### Set task
Rewrite the part of the records that opens with the line containing "Click Sell one like this for second listing" and closes with the line containing "coord(98,56)", replacing "screenshot" with "screen image" and leaving everything else unchanged. Return only those lines.

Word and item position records
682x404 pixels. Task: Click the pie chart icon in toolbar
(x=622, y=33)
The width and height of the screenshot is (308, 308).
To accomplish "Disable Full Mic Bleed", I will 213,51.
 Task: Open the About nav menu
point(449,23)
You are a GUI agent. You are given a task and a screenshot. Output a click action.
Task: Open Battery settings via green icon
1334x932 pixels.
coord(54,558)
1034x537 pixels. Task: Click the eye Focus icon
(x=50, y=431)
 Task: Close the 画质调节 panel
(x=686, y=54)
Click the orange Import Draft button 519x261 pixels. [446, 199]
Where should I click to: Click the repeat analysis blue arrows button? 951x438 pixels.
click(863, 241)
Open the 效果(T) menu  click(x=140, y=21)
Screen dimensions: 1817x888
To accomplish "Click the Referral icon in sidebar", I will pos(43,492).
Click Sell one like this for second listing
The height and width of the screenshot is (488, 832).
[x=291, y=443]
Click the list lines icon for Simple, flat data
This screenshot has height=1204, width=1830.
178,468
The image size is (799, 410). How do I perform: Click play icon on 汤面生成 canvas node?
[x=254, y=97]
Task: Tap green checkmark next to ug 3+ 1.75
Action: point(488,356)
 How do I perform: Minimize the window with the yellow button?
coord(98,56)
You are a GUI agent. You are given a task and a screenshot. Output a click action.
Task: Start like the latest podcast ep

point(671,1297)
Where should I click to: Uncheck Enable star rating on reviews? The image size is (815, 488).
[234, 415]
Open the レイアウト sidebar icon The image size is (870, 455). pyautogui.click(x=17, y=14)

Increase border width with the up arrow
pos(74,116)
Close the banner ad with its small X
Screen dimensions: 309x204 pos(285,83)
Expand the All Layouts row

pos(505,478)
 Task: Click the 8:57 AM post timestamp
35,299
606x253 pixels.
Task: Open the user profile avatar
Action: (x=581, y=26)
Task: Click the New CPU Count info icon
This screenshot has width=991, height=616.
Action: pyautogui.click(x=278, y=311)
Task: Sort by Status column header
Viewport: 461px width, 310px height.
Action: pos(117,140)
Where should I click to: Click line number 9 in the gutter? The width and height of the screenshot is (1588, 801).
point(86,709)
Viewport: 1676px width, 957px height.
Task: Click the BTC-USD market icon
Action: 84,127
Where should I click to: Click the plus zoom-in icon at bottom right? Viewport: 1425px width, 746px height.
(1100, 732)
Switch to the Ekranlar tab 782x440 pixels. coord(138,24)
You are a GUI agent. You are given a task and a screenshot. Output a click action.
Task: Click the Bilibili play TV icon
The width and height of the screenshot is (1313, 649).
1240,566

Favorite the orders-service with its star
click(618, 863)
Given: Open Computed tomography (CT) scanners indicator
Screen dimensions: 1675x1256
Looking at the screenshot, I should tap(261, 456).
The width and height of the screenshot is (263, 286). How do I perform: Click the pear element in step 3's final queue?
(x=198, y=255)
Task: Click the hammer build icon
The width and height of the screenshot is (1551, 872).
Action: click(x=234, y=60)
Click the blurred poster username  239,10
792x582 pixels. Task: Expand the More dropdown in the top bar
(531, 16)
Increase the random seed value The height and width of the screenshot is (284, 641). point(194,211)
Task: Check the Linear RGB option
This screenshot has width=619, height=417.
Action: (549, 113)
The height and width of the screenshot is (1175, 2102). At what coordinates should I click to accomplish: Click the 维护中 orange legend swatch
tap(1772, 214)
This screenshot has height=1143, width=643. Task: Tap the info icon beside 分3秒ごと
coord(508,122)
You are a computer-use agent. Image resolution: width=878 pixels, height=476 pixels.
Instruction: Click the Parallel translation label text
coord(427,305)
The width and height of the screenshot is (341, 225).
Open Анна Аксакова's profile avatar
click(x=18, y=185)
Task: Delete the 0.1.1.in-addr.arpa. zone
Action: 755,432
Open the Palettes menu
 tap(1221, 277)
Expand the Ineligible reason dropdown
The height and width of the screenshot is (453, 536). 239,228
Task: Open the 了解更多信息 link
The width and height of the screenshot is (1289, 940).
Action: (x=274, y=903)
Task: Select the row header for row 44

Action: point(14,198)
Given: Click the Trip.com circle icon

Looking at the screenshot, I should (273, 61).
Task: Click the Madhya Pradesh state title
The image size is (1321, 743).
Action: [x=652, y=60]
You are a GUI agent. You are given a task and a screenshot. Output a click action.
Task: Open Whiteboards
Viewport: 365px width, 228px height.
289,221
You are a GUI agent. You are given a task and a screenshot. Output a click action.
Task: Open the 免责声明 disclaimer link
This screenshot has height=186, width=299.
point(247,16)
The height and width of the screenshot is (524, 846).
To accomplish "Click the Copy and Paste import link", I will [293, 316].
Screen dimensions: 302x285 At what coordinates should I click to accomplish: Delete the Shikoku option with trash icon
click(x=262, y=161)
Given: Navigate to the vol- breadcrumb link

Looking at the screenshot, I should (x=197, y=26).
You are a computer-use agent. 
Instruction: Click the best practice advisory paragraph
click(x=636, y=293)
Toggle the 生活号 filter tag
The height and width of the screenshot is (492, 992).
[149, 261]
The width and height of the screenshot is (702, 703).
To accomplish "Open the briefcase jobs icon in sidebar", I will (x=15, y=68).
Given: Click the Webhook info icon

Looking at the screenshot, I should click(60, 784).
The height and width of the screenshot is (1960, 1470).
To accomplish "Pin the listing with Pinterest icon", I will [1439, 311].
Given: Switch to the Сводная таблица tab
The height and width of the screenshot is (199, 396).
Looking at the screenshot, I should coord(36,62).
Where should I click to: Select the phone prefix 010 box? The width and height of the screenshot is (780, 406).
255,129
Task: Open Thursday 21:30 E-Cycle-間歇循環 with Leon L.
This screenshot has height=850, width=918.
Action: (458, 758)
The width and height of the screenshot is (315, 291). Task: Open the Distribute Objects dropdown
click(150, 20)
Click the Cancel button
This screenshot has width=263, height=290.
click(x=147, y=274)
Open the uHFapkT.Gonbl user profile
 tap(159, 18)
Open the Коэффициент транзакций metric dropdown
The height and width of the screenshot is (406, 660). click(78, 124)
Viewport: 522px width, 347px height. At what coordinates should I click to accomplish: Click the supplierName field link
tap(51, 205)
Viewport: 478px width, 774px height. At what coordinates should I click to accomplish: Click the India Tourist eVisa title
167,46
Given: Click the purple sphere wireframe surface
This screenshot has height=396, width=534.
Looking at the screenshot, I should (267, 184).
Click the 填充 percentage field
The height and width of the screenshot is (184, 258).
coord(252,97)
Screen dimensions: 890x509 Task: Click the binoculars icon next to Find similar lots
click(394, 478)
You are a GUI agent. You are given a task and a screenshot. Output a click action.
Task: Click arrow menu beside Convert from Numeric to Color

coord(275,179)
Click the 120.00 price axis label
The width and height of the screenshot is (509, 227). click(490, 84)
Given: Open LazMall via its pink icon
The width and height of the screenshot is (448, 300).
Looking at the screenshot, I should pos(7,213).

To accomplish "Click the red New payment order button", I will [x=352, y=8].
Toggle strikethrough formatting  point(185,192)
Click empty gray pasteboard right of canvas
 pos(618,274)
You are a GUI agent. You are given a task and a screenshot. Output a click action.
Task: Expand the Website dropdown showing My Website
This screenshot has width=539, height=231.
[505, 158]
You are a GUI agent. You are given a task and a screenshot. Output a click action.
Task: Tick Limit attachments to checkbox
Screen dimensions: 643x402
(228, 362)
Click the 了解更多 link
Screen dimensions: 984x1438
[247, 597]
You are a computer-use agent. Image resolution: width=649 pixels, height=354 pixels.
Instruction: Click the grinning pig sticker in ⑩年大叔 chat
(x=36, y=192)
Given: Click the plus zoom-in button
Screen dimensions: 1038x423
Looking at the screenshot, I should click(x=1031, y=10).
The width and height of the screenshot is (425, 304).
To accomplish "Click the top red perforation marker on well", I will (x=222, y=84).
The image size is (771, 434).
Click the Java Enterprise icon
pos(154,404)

### Correct response
Click Sell one like this for second listing
The height and width of the screen image is (488, 832).
[x=291, y=443]
Click the list lines icon for Simple, flat data
This screen image has height=1204, width=1830.
178,468
The image size is (799, 410). How do I perform: Click play icon on 汤面生成 canvas node?
[x=254, y=97]
Task: Tap green checkmark next to ug 3+ 1.75
Action: point(488,356)
 How do I perform: Minimize the window with the yellow button?
coord(98,56)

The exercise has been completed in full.